◆ **Directions**
Copy exactly the lines from the one containing "Open Privacy controls" through the last line of the records below, both included, and leave out the pictures.

◆ **Study material**
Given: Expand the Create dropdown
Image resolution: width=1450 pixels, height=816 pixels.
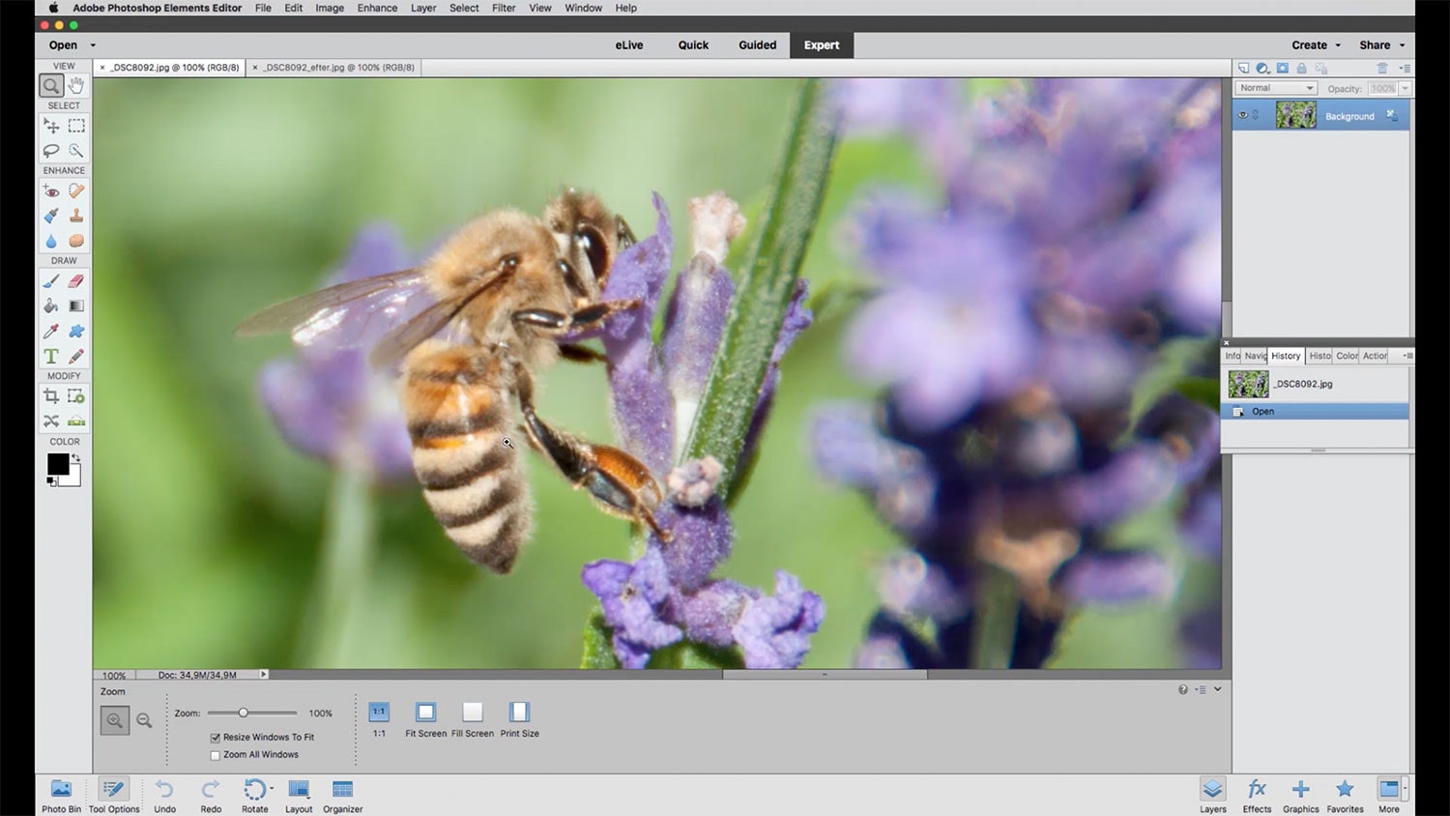Looking at the screenshot, I should click(1316, 45).
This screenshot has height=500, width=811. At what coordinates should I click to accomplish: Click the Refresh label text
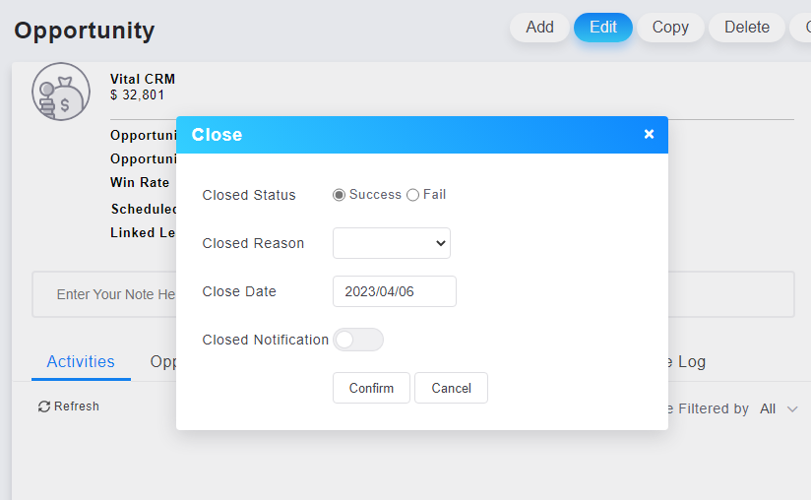coord(77,406)
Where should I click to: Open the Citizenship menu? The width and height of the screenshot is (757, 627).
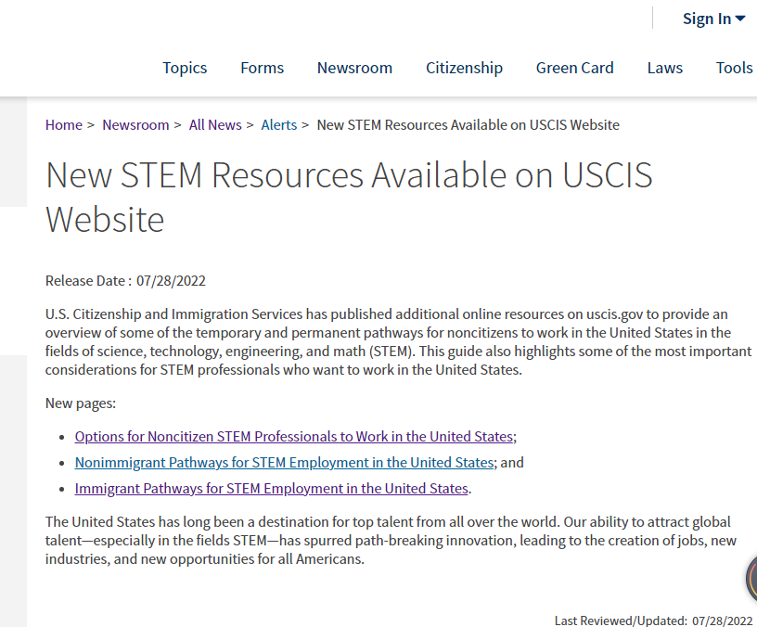(464, 68)
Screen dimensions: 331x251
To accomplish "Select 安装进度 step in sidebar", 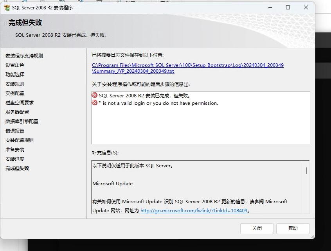I will click(x=15, y=159).
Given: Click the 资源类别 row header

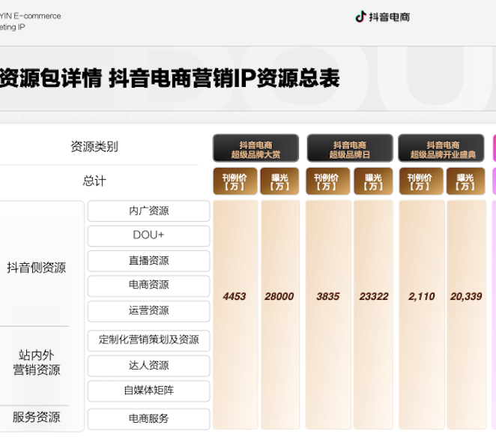Looking at the screenshot, I should (94, 147).
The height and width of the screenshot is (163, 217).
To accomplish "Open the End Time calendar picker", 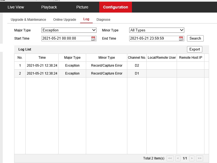I will (181, 38).
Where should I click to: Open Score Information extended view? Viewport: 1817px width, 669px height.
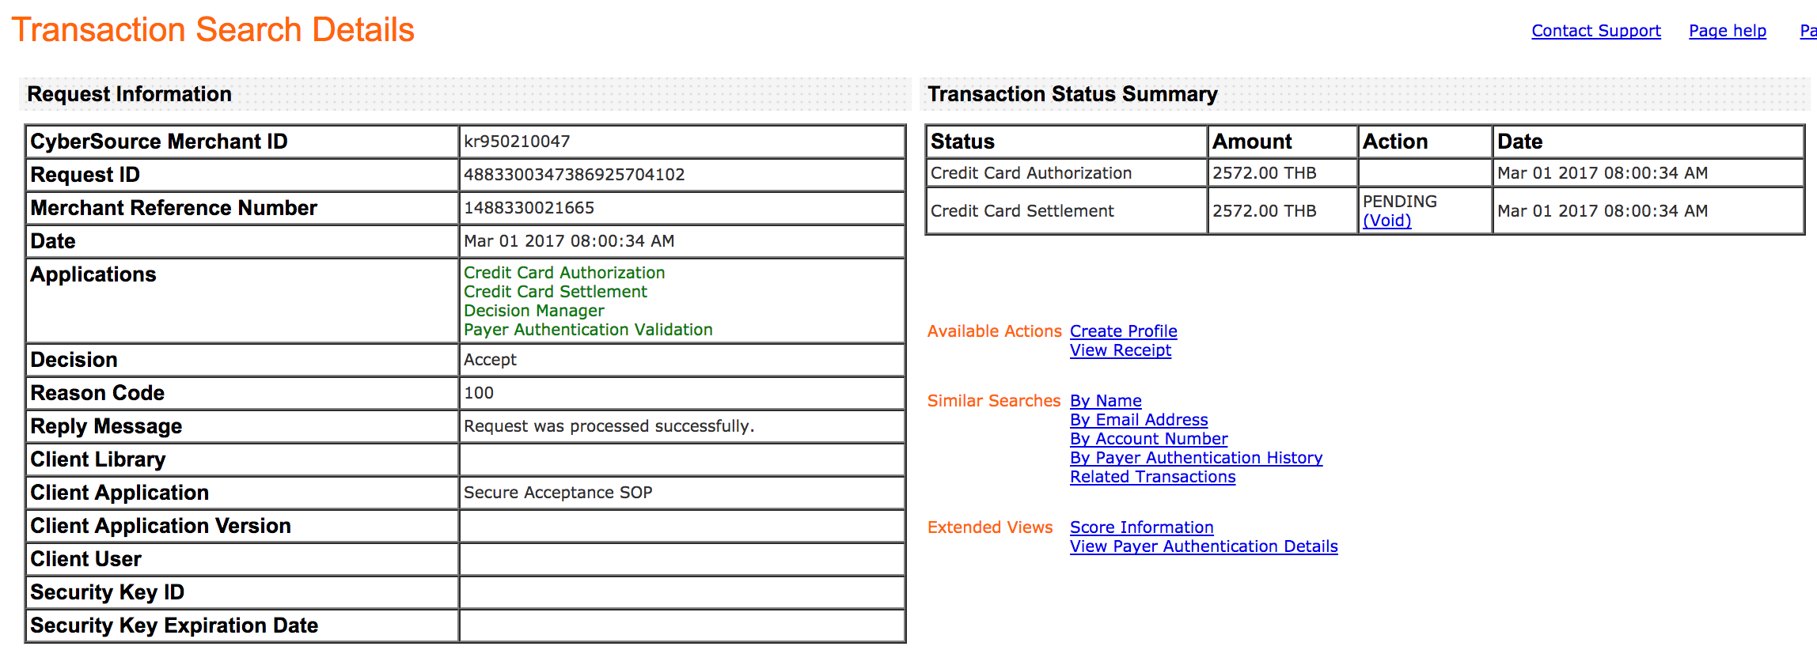coord(1141,527)
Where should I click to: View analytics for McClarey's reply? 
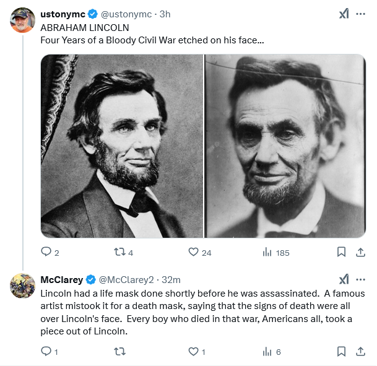[268, 352]
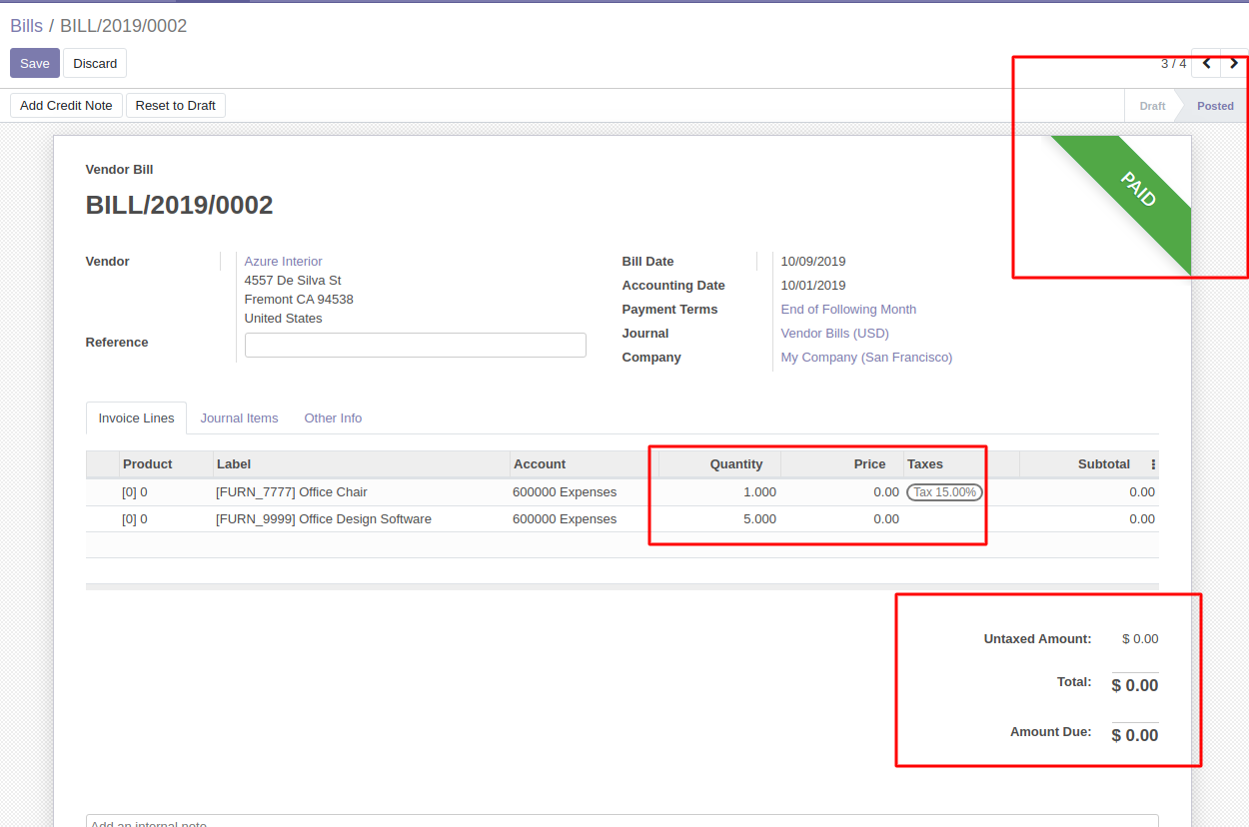Go to the previous bill record
The image size is (1249, 827).
[x=1207, y=63]
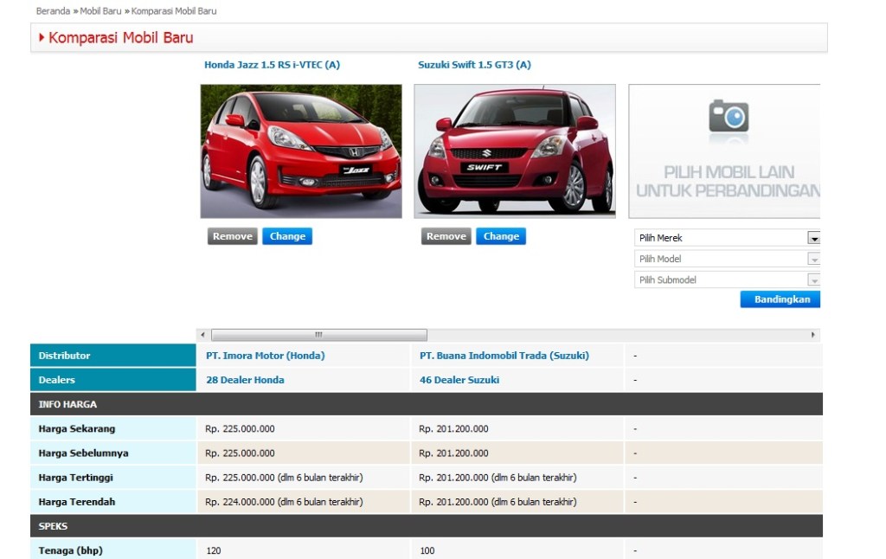
Task: Change the Honda Jazz selection
Action: pos(287,236)
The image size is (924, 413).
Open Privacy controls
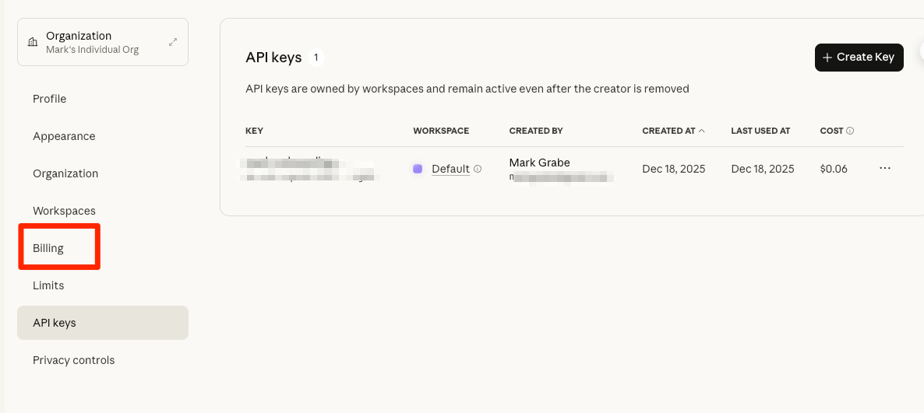tap(73, 360)
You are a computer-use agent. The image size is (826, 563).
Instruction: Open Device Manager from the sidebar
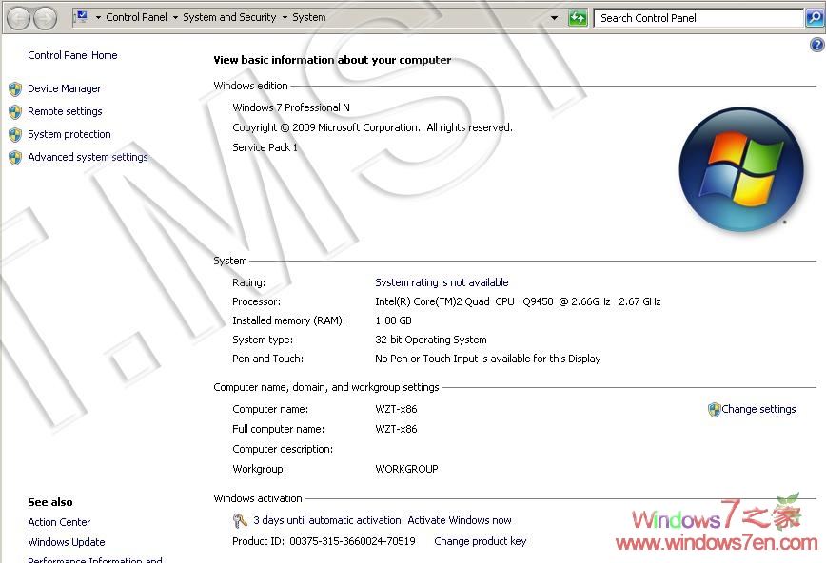64,88
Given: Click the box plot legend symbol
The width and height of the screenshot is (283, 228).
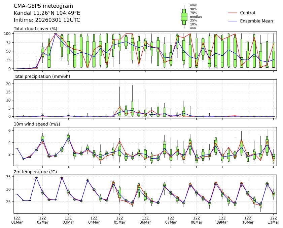Looking at the screenshot, I should tap(184, 16).
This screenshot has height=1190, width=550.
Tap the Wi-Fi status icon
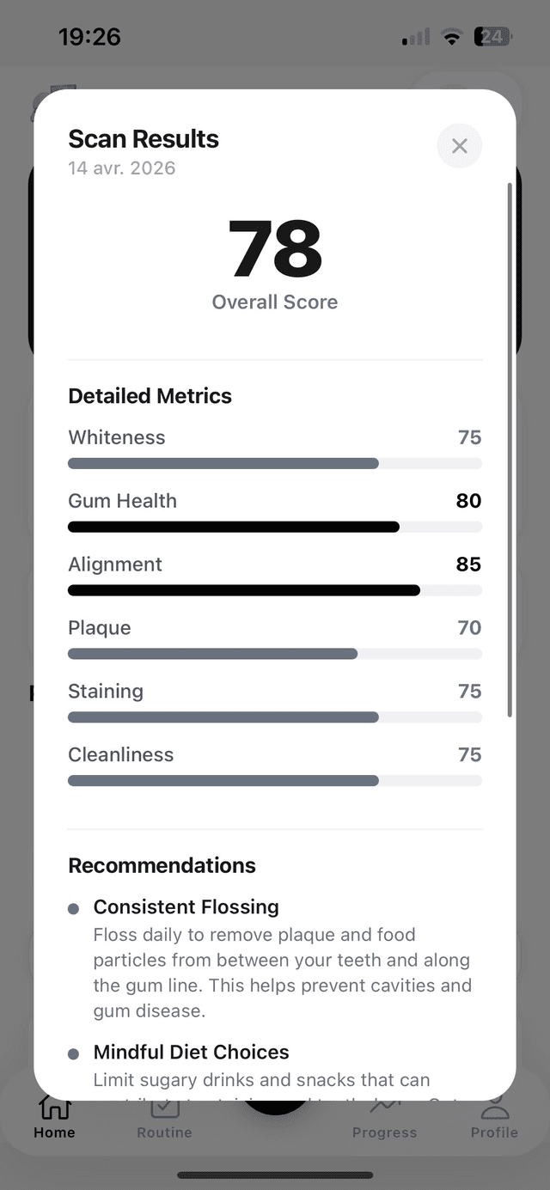450,37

◆ **Solved problem**
Open Privacy controls
tap(73, 360)
You are a computer-use agent. The image size is (826, 563).
Instruction: Open Device Manager from the sidebar
64,88
Given: Click the box plot legend symbol
The width and height of the screenshot is (283, 228).
Looking at the screenshot, I should tap(184, 16).
This screenshot has height=1190, width=550.
Tap the Wi-Fi status icon
450,37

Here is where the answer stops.